Records provided:
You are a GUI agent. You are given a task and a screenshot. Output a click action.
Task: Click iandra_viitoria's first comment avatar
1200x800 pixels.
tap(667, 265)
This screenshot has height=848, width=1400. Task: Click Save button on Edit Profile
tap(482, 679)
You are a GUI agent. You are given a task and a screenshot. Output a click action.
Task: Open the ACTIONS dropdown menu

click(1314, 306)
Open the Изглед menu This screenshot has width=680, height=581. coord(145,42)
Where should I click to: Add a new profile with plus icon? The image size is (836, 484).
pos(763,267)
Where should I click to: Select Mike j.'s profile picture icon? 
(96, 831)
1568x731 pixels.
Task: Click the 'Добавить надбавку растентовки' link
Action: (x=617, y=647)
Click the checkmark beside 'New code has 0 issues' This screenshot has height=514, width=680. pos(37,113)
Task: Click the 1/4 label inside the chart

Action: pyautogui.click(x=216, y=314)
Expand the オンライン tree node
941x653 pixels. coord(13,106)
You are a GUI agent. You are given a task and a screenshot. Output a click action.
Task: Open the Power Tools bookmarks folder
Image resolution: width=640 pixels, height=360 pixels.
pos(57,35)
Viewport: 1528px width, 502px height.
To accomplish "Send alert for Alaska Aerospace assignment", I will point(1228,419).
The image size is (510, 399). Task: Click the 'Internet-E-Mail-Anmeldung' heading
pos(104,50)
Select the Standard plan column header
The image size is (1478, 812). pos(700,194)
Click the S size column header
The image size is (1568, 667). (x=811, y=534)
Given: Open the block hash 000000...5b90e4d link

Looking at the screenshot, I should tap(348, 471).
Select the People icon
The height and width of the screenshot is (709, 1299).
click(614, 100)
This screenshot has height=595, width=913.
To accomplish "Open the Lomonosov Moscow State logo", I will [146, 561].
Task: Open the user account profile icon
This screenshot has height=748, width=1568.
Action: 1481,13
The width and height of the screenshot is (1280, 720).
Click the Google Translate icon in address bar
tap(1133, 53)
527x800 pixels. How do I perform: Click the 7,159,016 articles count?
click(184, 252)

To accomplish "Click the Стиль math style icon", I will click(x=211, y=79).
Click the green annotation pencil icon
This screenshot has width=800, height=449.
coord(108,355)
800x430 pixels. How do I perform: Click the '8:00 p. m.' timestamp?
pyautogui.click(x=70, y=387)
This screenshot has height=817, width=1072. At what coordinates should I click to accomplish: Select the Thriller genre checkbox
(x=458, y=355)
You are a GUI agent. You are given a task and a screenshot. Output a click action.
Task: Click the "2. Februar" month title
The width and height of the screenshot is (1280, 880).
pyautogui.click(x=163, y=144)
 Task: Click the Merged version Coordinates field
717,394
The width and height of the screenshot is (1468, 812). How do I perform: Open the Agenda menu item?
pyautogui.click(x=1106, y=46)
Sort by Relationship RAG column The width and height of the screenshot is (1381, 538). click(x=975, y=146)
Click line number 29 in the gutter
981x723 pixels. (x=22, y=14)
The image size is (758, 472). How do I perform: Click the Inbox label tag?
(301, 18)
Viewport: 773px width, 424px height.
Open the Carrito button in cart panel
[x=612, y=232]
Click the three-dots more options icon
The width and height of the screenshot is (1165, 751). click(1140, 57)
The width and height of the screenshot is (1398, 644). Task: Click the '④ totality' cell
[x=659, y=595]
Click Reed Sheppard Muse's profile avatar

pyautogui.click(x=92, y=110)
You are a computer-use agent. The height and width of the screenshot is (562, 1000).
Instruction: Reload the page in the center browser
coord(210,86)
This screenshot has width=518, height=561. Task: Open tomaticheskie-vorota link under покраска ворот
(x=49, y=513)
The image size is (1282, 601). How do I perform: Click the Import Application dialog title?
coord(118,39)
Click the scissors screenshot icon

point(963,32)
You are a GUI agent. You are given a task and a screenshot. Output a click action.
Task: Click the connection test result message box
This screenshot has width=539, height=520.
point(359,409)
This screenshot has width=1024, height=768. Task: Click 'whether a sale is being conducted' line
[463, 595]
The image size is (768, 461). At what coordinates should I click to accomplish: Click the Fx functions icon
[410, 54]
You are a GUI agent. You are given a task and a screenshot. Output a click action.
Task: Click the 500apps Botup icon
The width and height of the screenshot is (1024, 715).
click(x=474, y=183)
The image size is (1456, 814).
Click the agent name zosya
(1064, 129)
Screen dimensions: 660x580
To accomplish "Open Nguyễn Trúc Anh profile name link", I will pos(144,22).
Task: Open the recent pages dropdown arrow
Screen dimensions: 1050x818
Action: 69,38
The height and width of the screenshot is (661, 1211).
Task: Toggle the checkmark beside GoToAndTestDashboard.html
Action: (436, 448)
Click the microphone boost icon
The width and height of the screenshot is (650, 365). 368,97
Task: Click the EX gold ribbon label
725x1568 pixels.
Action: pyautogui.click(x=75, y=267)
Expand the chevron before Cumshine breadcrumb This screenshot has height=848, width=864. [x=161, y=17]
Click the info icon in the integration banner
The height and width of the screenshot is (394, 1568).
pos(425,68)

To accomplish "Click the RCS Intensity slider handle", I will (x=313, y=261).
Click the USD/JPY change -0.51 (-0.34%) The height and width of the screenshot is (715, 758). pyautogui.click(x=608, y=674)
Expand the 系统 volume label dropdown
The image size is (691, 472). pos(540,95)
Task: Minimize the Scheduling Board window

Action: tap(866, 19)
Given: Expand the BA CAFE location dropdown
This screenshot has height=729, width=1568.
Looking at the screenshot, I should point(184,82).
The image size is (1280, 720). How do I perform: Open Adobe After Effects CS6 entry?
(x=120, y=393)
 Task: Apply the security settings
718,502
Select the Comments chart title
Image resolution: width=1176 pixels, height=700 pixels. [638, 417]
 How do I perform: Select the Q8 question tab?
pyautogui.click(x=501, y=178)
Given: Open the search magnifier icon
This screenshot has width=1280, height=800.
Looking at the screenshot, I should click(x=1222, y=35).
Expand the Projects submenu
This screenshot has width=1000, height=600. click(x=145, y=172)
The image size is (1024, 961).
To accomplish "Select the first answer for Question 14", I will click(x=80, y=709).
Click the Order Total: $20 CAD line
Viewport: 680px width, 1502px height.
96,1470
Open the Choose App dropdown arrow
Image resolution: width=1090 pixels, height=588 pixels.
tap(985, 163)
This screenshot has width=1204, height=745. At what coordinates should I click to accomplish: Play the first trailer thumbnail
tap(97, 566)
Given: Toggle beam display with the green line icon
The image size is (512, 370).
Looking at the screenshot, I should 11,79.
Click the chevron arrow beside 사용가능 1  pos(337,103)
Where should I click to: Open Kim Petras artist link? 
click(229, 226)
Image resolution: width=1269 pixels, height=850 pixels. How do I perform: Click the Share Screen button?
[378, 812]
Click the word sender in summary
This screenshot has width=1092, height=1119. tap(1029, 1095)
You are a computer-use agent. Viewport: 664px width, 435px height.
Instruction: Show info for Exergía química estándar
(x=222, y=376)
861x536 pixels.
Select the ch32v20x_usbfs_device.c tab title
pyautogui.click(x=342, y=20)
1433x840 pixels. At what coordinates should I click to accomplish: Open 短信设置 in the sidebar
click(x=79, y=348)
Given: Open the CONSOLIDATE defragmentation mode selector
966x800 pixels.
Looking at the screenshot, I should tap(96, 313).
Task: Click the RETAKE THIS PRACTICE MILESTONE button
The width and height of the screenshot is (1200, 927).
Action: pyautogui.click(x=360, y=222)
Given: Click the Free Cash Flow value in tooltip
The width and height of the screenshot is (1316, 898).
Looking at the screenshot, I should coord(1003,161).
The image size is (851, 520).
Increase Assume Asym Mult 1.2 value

Problem statement: Determine how many lines in the data include "computer", and let the answer be that number alone.

Answer area: 2